In summary, this conversation is about an astronomy Q&A game where players take turns asking and answering questions. The rules are that a question must be answered correctly within 3 days or a new question is posted. If the person who posted the question does not respond within 2-3 days, the first person to answer correctly can then post their own question. The first question asked is about the brightest star in the Northern Sky, with the correct answer being Sirius. The game then continues with questions about other astronomical topics such as supermassive black holes, energy generation in stars, and the length of Pluto's orbit. The conversation also includes some discussion about the rules and format of the game, as well as some jokes and personal anecdotes from the
  • #141
Originally posted by marcus
A)What is the peak luminosity of a Type Ia supernova expressed as a wattage?

Don't count other ways the supernova might be releasing energy, like neutrinos, I guess that's implicit when one asks about the luminosity.

B)What is the luminosity of the sun expressed also expressed as a wattage?---the total output of light in all directions.

C)What is the approximate ratio of the two wattages? By what factor is a Ia SN brighter than the sun?

My handbook gives the sun's luminosity in ergs per second.
I'm asking for the answer in watts (one watt = 10^7 ergs per second) because that's more conventional although ergs still seem to be current in a good deal of astronomical writing.

Nobody else feels like answering this so I will. Labguy pointed out a few posts back that the peak Ia absolute magnitude is conventionally taken to be -19.5. And the sun's is 4.8. So the difference is 24.3. Multiplyby 2/5 and you get 9.72 (I will round off later).
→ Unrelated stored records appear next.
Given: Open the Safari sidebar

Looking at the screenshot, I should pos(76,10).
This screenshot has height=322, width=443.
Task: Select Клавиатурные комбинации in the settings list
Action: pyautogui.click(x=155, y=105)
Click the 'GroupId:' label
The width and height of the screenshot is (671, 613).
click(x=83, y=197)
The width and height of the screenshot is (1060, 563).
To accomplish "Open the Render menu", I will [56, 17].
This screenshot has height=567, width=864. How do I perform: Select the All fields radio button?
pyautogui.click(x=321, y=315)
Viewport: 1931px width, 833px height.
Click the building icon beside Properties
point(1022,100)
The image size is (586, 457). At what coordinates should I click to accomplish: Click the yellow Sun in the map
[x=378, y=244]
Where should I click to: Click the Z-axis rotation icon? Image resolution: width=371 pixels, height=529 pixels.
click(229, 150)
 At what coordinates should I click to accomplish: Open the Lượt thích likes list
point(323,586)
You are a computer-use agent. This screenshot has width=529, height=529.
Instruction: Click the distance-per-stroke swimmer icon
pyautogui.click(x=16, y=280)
C) The wattage ratio, SN versus sun, is 10^9.72 = 5.25 billion.

B) The sun's wattage (standard handbook figure) 3.8E26 watts.

A) Peak supernova luminosity is 5.25 billion times the sun's or
2E36 watts.

2 x 10^36 watts was what I was looking for in the answer.

Since I had to answer my own question the next askership is up for grabs.

The first person who can think of an appropriate-to-the-game type of question to which he/she knows the answer can ask it.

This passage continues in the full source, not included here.